Go-karts are keeping the Colombian busy as he works with his son Sebastian, an aspiring 11-year-old racer who has been at it for four years and has competed and defeated older drivers as far away as in Europe.

Montoya, the two-time Indianapolis 500 winner, is also planning his annual Carrera de Estrellas (Race of Stars) karting charity race Dec. 8 at the Autodromo de Tocancipa, near Bogota, Colombia. Verizon IndyCar Series drivers Carlos Munoz and Gabby Chaves as well as sports car champion Memo Rojas are among those expected to also participate.

Then there’s the Race of Champions on Jan. 21-22 inside Miami’s Marlins Park. It’s the first time this event, which brings together international champions from the world’s best series, will be on American soil. In addition to Montoya, the field is to include three other Indy 500 champions in Chip Ganassi Racing’s Tony Kanaan and Andretti Autosport’s Ryan Hunter-Reay and Alexander Rossi.

And Miami also happens to be where Montoya resides.

“The Race of Champions, I’ve never done that,” Montoya said. “They’ve invited me for years and I always kind of bailed on it because of the timing – at that time always I was in Colombia on holiday or something – so I never got to do it. This year, I really have no excuse because it’s home.”

The list of competitors also includes four-time Formula One champion Sebastian Vettel, nine-time 24 Hours of Le Mans winner Tom Kristensen, double FIA World Rallycross champion Petter Solberg, 11-time F1 grand prix winner Felipe Massa, 2004 NASCAR champion Kurt Busch, double Global Rallycross champion Scott Speed and action sports legend Travis Pastrana.

The first day of competition features a race for individual glory, then the second day decides the Nations Cup as drivers are paired up based on nationality.

In recent years, the ROC has visited the Stade de France in Paris (2004-2006), London’s Wembley Stadium (2007-2008), the “Bird’s Nest” Olympic Stadium in Beijing (2009), Düsseldorf’s Esprit Arena in Germany (2010-2011), the Rajamangala Stadium in Bangkok (2012), Bushy Park Barbados (2014) and London’s former Olympic Stadium (2015).

“It’s a cool event,” Montoya said. “It’s going to help the European motorsports here. I think there's a lot of names that people won’t relate to. After this, they will. A lot of the times when you watch races, it’s hard to know who you need to cheer for or who you need to follow.

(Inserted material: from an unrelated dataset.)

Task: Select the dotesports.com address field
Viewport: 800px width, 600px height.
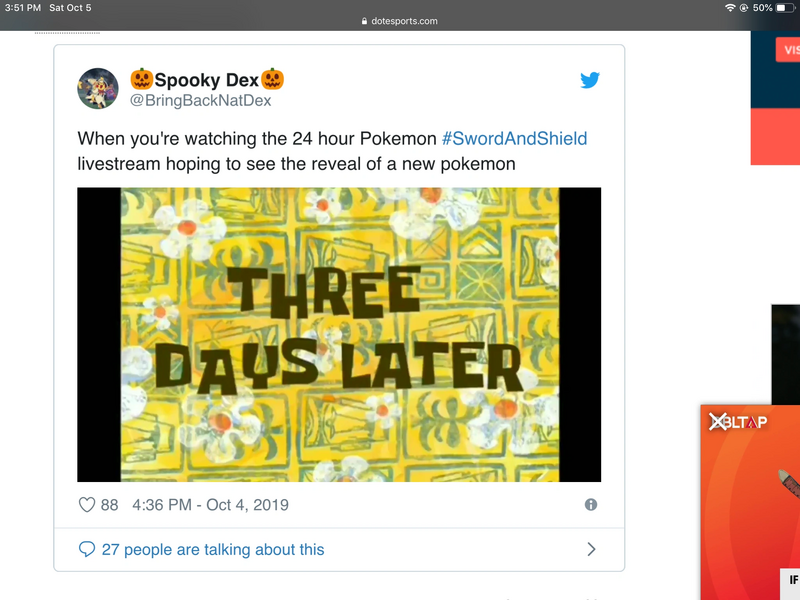Action: tap(400, 21)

“I know a lot of the familiar faces already. I know a lot of the Formula One guys and a lot of the European guys come and do it. It’s fun. It’s a good get-together, you know? For me, I just think it’s a fun opportunity.

“I’ve heard some people take it really serious. You want to have a good time and you want to do a good job, but it’s more to give people a good show. It will be good for motorsports and I think for the Miami area it’s going to be great. I’m excited.”

That race will also begin a year of transition for the 41-year-old Montoya, who has raced and won in the Verizon IndyCar Series, NASCAR and Formula One but recently declined offers for a fulltime Verizon IndyCar Series ride in 2017 and agreed to return to Team Penske for May’s Indianapolis 500. He’s looking forward to spending more time with his son, which includes racing karts again in Europe next summer against some of the world’s best.

“He does OK,” said the father, trying to sound modest. “He’s pretty good.”

When not tinkering on his son’s karts, Montoya has been arranging for some faster rides in his charity event.

“We have better engines,” he said. “I took new engines to Colombia and created a class. We’re racing with those engines. They’re 175cc instead of 125, so they move pretty good.

“We have a lot of the Colombians (in the race). We have good people. To me, the atmosphere is really important. I want a good atmosphere where people are going to enjoy themselves. We have Carlos Munoz, Gabby Chaves and (Mexico's) Memo Rojas coming. It’s good. I like it. We work hard at it and make sure we put a good show in for the fans. It works well.”

After that, who knows what else Montoya will do.

“To tell you the truth,” he said, “I’ve been busier now than when I was racing fulltime.”